Despite all these barriers, plans remain accountable. Plans are responding to CMS by building those closed-loop referral networks. They are keeping everything as integrated as they possibly can on 1 platform, using predictive analytics to prioritize members based on social risk, funding infrastructure directly within community-based organizations, and embedding SDOH initiatives into clinical workflow and tracking those delivery outcomes and disparities.

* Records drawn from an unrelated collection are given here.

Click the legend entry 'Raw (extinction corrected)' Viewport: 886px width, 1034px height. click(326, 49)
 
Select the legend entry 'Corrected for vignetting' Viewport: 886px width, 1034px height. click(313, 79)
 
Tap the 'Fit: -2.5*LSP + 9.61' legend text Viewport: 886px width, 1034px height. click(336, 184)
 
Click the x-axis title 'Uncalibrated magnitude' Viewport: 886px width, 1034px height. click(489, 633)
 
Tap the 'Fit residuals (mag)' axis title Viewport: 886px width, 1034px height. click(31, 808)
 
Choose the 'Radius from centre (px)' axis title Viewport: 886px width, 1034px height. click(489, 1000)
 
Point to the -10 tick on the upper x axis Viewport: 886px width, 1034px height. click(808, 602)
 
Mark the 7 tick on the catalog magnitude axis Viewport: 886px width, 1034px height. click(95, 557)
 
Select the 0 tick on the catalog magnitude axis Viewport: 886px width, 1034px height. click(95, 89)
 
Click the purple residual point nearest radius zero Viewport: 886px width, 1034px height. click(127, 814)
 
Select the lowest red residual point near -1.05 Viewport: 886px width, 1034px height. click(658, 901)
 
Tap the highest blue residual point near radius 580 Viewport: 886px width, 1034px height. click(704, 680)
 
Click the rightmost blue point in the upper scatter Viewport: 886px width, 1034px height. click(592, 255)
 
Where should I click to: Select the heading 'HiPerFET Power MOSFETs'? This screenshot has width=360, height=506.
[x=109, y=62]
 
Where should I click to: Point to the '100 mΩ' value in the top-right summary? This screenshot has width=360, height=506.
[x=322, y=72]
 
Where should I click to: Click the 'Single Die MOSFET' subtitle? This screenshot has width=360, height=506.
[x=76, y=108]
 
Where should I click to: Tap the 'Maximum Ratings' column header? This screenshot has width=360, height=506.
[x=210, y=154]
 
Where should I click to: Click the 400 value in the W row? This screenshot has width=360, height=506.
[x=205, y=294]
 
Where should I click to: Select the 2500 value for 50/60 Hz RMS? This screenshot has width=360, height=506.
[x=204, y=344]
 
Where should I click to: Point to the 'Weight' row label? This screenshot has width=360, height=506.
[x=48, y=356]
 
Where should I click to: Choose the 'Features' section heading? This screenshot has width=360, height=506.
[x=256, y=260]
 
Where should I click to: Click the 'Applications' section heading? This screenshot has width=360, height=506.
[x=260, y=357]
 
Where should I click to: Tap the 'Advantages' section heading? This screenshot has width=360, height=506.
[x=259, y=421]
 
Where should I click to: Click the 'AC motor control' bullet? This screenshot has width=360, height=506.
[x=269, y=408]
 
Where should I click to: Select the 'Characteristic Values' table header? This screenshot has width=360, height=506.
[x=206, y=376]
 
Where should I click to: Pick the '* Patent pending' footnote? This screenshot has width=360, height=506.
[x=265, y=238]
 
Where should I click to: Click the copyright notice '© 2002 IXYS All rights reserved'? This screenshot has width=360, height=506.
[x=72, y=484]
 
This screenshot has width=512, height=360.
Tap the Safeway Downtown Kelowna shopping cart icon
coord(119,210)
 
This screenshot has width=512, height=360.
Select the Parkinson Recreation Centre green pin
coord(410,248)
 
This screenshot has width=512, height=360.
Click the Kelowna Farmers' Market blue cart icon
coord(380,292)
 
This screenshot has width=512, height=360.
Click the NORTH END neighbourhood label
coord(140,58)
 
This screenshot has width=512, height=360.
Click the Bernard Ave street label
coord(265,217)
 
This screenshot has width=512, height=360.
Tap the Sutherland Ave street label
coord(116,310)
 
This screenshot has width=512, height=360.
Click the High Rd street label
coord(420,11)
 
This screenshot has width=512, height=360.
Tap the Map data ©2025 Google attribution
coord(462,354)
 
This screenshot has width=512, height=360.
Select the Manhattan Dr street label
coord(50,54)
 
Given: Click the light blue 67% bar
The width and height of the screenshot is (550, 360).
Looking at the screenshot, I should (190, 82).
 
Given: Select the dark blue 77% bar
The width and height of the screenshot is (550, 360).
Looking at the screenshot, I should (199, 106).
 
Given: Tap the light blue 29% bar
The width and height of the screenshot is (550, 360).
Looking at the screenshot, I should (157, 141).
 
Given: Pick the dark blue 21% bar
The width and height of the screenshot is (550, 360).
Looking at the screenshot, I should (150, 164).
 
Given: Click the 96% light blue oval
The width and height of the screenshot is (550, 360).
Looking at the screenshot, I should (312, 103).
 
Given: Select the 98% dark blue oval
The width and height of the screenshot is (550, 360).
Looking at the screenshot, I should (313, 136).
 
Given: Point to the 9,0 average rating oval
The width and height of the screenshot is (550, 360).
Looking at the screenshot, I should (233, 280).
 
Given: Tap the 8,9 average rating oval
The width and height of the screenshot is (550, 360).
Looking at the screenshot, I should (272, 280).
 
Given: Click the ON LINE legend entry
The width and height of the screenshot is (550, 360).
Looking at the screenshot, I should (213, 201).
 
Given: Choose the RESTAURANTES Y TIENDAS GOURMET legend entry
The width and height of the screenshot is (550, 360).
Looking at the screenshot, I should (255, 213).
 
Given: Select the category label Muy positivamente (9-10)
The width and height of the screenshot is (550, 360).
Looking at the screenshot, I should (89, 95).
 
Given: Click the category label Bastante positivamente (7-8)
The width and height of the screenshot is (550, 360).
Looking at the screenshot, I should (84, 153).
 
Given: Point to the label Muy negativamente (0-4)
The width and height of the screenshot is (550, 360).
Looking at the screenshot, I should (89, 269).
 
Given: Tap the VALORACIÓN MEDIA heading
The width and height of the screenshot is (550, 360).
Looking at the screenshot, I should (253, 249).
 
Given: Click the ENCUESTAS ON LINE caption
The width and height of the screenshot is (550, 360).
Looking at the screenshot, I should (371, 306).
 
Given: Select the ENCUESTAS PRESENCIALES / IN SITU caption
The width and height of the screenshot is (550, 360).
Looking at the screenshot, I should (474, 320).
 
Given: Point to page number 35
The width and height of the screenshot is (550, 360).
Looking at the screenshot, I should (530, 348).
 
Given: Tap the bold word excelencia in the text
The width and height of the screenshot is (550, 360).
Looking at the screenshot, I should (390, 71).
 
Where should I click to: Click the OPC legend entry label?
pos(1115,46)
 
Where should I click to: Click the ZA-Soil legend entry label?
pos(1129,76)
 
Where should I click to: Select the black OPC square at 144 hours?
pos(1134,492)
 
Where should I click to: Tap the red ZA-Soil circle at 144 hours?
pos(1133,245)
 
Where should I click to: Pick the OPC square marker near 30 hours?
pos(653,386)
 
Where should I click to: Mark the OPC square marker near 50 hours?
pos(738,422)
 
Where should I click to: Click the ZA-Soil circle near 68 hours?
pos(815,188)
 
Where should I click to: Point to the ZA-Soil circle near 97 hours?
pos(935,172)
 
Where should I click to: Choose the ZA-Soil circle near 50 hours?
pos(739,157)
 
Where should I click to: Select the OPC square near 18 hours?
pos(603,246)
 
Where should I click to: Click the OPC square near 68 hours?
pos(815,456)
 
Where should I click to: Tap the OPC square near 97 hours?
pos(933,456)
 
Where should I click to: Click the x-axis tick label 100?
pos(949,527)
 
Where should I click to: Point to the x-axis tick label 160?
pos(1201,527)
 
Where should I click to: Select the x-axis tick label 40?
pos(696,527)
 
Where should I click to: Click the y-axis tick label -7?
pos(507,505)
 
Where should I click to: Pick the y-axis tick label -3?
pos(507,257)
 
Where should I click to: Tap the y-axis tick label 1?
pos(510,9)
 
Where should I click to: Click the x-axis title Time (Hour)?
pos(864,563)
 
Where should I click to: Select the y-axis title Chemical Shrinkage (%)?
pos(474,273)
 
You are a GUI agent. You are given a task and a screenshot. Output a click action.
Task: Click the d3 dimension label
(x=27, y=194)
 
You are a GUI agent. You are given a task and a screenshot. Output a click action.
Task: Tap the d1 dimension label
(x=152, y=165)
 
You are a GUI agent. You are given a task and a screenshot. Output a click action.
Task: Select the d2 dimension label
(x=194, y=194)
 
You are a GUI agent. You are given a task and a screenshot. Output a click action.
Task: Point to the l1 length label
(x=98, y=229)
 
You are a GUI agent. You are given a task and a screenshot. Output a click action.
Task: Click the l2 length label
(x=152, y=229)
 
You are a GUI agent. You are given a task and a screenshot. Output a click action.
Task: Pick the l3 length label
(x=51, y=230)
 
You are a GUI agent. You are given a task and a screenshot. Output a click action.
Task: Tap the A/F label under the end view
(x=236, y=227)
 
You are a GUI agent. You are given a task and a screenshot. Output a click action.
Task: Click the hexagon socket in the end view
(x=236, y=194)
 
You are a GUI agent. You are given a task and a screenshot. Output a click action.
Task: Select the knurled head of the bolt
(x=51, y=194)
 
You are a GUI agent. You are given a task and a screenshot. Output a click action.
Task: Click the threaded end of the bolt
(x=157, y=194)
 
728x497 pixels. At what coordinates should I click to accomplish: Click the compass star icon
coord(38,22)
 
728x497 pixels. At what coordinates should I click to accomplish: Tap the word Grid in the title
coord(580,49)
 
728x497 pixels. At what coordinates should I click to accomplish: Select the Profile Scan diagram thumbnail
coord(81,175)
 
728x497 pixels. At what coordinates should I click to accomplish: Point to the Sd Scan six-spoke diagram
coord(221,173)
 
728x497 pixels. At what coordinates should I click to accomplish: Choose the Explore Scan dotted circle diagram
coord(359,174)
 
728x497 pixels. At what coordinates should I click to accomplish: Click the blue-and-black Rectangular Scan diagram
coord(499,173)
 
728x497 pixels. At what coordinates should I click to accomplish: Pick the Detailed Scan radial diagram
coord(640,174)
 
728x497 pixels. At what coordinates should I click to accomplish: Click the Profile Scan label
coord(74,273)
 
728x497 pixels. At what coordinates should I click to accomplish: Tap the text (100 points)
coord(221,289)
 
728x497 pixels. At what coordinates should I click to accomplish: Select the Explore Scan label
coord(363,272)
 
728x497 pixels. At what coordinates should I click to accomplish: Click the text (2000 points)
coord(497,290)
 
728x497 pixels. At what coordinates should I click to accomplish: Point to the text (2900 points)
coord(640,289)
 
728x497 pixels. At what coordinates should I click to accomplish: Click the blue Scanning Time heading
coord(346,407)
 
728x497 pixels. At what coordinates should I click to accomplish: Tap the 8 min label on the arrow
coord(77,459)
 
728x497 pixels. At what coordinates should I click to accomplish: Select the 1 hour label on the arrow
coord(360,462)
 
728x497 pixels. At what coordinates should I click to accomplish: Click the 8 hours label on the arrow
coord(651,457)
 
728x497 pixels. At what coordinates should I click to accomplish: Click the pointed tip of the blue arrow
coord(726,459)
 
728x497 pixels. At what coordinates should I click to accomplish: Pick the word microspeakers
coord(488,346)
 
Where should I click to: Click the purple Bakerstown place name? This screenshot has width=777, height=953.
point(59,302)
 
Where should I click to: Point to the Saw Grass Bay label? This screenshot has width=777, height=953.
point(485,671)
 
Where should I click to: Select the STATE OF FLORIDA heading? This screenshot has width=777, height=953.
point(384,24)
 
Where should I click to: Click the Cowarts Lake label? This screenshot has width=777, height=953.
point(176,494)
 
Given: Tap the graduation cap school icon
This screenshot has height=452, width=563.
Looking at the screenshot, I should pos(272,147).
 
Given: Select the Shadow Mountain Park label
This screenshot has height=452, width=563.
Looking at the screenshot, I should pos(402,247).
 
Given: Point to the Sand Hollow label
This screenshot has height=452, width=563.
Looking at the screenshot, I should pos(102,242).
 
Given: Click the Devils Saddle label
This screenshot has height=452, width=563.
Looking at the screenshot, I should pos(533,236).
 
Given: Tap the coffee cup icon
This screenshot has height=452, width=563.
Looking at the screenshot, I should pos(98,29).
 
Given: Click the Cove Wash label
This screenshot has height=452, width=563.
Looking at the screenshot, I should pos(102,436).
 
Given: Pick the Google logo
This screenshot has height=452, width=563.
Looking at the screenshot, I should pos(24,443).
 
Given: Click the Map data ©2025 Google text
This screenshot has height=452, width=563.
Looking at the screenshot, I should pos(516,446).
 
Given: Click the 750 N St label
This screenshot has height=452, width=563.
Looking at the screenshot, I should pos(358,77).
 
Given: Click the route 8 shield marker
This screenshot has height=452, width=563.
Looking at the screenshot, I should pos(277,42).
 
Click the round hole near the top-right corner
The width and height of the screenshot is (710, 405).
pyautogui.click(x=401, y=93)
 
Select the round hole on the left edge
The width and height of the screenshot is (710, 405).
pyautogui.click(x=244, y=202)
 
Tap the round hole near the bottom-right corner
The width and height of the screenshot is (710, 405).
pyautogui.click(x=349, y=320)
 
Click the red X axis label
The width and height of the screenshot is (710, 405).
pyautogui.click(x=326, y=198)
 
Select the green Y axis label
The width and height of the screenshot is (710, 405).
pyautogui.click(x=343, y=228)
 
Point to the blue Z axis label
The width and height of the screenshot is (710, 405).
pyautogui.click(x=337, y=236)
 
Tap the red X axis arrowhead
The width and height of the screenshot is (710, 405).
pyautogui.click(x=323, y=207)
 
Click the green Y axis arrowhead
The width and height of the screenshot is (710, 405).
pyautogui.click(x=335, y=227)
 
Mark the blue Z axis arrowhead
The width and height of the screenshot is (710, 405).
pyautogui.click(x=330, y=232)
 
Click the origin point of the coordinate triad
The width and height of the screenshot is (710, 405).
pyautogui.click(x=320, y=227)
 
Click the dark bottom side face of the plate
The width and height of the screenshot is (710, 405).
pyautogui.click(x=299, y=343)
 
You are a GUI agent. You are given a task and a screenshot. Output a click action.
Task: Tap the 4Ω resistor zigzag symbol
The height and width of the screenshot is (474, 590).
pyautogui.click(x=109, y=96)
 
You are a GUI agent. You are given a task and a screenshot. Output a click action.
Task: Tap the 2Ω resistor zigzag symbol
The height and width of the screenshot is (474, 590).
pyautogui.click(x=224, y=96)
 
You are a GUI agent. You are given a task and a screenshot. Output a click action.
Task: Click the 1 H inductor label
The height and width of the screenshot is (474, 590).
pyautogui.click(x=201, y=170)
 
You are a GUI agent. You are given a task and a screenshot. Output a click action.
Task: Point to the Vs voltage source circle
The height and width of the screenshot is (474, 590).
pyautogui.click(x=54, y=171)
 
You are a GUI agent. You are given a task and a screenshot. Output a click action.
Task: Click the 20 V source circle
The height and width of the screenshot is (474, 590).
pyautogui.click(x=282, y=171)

These organizations are treating social needs as clinical risk drivers. They're looking at them completely different. They're positioning themselves for success in the evolving value-based care space. But the bottom line here is that health plans are being asked to solve complex population health infrastructure issues while simultaneously reporting improvement tied to equity, and that's tough space to be.
It is also one of the hardest operational challenges in health care today. The expectations are rising faster than the reimbursement in the community capacity. They are one portion of this whole holistic system, and they can only do their very best to meet the requirements, but they are also dependent on other forces outside of their 4 walls.